Do you have a tattoo? How about a non-traditional piercing? These are some of the more drastic body modifications that some people like to use to set themselves apart from the crowd, and honestly, even something as mainstream as braces is a body mod. Most of these are totally socially acceptable in present society. The same can’t be said for certain automotive mods, and we’ll get the most egregiously offensive one in a sec. First however, this week’s noble quest.
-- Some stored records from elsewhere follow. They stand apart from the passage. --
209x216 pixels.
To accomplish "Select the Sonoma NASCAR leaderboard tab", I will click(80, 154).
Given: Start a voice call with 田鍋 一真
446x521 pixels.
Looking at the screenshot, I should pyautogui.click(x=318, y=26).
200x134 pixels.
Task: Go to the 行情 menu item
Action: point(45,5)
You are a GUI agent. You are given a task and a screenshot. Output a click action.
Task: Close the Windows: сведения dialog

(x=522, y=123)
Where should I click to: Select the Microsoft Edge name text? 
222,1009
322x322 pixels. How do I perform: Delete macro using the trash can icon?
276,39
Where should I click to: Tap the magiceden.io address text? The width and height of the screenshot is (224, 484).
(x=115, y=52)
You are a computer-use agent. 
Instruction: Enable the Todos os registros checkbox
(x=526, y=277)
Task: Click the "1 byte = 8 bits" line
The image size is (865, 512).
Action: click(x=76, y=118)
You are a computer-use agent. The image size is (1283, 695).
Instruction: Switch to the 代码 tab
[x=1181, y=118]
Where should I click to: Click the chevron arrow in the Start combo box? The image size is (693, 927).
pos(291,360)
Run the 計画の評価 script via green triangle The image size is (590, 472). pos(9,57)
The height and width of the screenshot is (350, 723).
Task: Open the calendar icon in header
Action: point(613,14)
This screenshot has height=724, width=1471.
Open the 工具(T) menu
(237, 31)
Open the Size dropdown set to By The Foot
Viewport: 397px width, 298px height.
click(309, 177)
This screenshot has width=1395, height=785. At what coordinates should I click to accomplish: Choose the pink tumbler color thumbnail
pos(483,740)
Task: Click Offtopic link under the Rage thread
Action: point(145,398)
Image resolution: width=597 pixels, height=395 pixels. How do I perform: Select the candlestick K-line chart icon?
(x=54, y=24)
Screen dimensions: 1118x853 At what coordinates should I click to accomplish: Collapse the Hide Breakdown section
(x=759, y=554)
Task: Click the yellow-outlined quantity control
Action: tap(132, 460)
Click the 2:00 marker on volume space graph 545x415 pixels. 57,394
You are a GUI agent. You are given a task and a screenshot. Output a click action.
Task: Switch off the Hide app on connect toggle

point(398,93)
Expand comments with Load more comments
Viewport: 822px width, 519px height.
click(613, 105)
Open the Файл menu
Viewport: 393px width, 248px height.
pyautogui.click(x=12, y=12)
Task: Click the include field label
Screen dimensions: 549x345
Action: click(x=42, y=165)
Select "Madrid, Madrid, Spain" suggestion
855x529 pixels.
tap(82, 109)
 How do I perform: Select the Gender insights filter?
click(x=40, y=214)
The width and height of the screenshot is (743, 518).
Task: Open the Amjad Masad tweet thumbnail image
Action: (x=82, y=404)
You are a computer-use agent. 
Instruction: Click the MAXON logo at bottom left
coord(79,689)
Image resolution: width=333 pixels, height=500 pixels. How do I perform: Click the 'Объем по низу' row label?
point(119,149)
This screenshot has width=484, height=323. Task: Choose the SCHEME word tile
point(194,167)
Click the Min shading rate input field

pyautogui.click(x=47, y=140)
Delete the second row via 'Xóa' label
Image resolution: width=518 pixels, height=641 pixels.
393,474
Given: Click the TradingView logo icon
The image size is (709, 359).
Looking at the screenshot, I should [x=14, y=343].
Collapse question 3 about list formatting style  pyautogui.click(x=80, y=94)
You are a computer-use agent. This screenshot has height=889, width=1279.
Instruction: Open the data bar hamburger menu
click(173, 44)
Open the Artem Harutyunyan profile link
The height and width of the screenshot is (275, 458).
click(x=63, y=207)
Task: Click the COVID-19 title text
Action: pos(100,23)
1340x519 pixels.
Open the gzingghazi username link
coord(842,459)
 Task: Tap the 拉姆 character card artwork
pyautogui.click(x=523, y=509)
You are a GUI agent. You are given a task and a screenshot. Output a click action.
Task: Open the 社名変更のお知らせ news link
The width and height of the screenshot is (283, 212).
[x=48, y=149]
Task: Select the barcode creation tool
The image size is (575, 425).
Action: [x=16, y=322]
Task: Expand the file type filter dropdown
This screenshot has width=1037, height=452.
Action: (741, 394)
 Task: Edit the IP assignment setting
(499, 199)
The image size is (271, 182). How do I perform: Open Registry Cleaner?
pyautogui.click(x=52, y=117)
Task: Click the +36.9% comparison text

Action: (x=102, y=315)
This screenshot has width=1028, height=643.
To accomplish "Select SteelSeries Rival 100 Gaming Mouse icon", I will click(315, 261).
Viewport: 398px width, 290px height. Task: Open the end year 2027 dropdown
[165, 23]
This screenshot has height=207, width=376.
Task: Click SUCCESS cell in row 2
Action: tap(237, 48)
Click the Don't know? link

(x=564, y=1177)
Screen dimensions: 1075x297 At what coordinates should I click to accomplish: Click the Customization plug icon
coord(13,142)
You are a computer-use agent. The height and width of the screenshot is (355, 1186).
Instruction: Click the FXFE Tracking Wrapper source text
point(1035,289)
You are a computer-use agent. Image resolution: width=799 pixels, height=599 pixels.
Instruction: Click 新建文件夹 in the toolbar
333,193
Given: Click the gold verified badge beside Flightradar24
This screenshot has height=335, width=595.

I feel like horsing around. That of course means pony cars, but I also feel like riding my pony outside of the mainstream. That’s why this week we need to find the best values (and I’ll leave that term up to your interpretation) of pony cars that aren’t F-bodies (Camaros and Firebirds) or Mustangs. Everything else is fair game, and remember, we’re looking for deals and steals.
As always, we want your finds to go down in infamy and not in the site’s spam filter. Follow any of the following advice and you’re crap will be known far and wide.
- Easiest way to not get caught in the spam filters is to create an IntenseDebate account. If you do so and your posts aren’t appearing, let us know at tips@hooniverse.info and we can put you on the whitelist
- If you don’t want an IDC account, you can create a wordpress.com account and do the same thing.
- If you’re the Ted Kaczynski type and don’t want any kind of account, then try to place only a single link in a comment and just drop any outgoing link in via its raw URL and not as a text link.
Got that? Okay let’s get our mod on.
You know, I think I missed a great opportunity by not offering for sale spritzers of eye bleach to go along with last week’s quest. It truly amazes me how many people modify their car in a manner that’s obviously so personal and unique an expression of their particular interest and visual inclination, who then want to sell the result.
So many eye-searing paint jobs, so very many doors switched to art studio paper cutter form. And of course the DUBs, all the freaking DUBs. The one car that managed to stand out amongst this technicolor yawn of cars was this crazy convertible Caprice wagon found by Hatchtopia. Offered appropriately in Las Vegas, this is a car that makes you hope that Nevada playground’s tagline – what happens here stays here – remains sacrosanct.
Well done, Hatchtopia, and thanks to you all for playing!